Eine «Datenbank» ist gemäss Art. 1 Abs. 2 DBRL eine Sammlung von Werken, Daten oder anderen unabhängigen Elementen, die systematisch oder methodisch angeordnet und einzeln mit elektronischen Mitteln oder auf andere Weise zugänglich sind. Der Sui-Generis-Schutz von Datenbanken hängt zudem davon ab, dass für die Erstellung der Datenbank eine in qualitativer oder quantitativer Hinsicht wesentliche Investition erforderlich ist (Art. 7 Abs. 1 DBRL). Die Investition muss dabei für das Schaffen der Datenbank selber erforderlich sein. Es reicht nicht, wenn nur das Beschaffen der Daten eine Investition erfordert.9

[25]

Das neuronale Netz ist letztlich eine Sammlung von Daten (nämlich der Informationen über die Neuronen, den zwischen diesen durch das machine learning geschaffenen Verbindungen und deren jeweiligen Gewichtung). Diese sind systematisch oder methodisch angeordnet (die in Ziffer 1.3 genannte Zwischenstruktur mit Schichten von Neuronen).

[26]

Die für das Training eines neuronalen Netzwerks verwendeten Daten können das Ergebnis einer systematischen Sammlung und damit sogar urheberrechtlich, in jedem Fall aber datenbankrechtlich schutzfähig sein. Die systematische Auswahl geeigneter Trainingsdaten ist sogar die Basis für den Erfolg von machine learning. Zudem ist die dem neuronalen Netz zugrunde liegende Investition regelmäßig auf die Organisation von Daten ausgerichtet (durch das Training des Netzes werden die Daten strukturiert). Damit ist auch das Erfordernis der Investition erfüllt. Dies spricht für eine Anwendbarkeit des Sui-Generis-Rechts auf trainierte neuronale Netze.10

[27]

Problematisch ist hingegen m.E. das Kriterium der individuellen Zugänglichkeit der Daten in einer Datenbank: Nur wenn von einer solchen Zugänglichkeit ausgegangen werden kann, liegt gemäss dem Europäischen Gerichtshof EuGH eine Datenbank im Sinne der Richtlinie vor.11

[28]

Im Prinzip sind die einzelnen Elemente des Netzes (Neuronen, Verbindungen) zwar individuell auslesbar. Nur sind diese einzelnen Elemente für die Verwendung des Netzes insofern nicht relevant, als das Netz seinen Nutzen nur als Ganzes ausspielt, genauso wie die Neuronen eines menschlichen Gehirns für sich allein keinen Schluss auf die im Gehirn gespeicherte Information zulassen, sondern die Information nur durch das Zusammenspiel mit einer Vielzahl anderer Neuronen aus dem Netz extrahiert werden kann. Das Netz ist wie gesagt eine Black Box, die einzelnen Informationen daraus sind für seine Nutzung wertlos.

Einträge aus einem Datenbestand
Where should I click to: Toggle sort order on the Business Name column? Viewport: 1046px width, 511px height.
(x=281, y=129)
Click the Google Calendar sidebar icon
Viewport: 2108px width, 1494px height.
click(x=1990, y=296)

ARBEITSAUFTRAG:
Beantworte anhand des Auszugs zum Datenbankschutz für neuronale Netze:
1. In welcher Bestimmung der DBRL wird eine «Datenbank» definiert?
2. Welches Kriterium hält der Auszug für problematisch?
3. Mit wessen Neuronen wird das Netz verglichen?

LÖSUNG:
1. Art. 1 Abs. 2 DBRL
2. Die individuelle Zugänglichkeit der Daten in einer Datenbank
3. Mit den Neuronen eines menschlichen Gehirns